Megan has a good article about heirlooms on this link.

If you are a new gardener or want to be able to reuse the seeds from your harvest from year to year I would strongly recommend that you start planning on planting some heirlooms next year. Go to the Seed Savers Exchange website and order some plants online.

One of the downsides with heirlooms is I have found it hard to determine which ones are better for my climate. This leads to some experimenting see which seeds work and which seeds don't.

If you live in the Utah desert the following plants worked well for us last year

Summer Crookneck Squash: More than our family and our neighborhood could eat and freeze from only 3 plants

Cherokee Purple Tomatoes: Abundant Fruit. Firm flesh. Unique purple color.

Mexican Midget Tomatoes: Bountiful and fruitful harvest from July to the end of October when it started to freeze.

Beam's Yellow Pear Tomato: Beautiful yellow tomato a little bigger than cherry tomatoes. Not as fruitful as the previous tomatoes that I listed.

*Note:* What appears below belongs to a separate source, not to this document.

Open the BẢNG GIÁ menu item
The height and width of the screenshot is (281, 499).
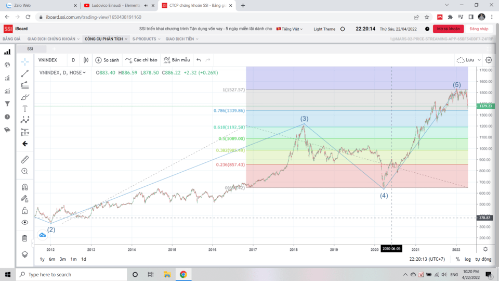click(11, 39)
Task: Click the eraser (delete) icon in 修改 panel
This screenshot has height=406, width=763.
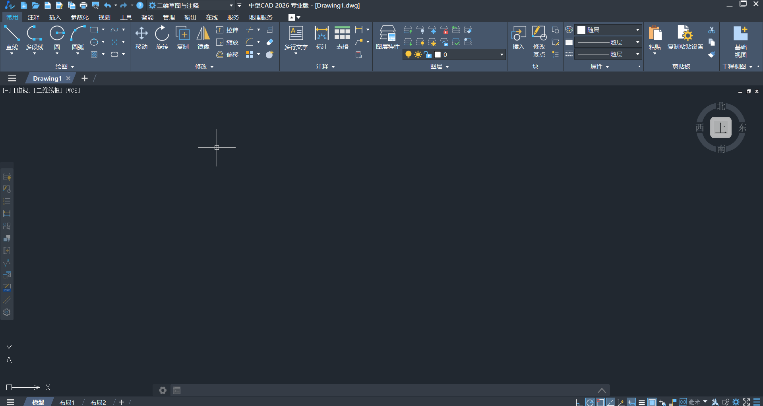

Charantais Melon: 3 melons per plant but they were the best melons I have ever eaten. Like a cantaloupe but sweeter and juicier.

We didn't have as much success with the following plants

White Wonder Cucumber: We just couldn't get it to grow.

Brandywine tomato: We didn't get very many. However they were so good that we are going to try again.

What heirlooms have you found that thrive in your area? What ones have you found don't work as well? Is there anyone in Utah that has had success with an heirloom cucumber variety?



Chris The Gardener said...

Out of curiosity, what Zone are you?

marisa said...

Wikipedia says we are a 7, but I always thought we were about 5-6.

Sarah said...

i've been getting my seed catalougs too, it's sooooo glorious! for texas our planting dates are only a month or so away. eek!

jennifer said...

I had great luck with scarlet runner beans when I lived in your parts. Their pretty red blossoms upon vines often steer their classification to an ornamental, but the beans are edible, too.

I tried five color silverbeet (swiss chard) last year and loved it!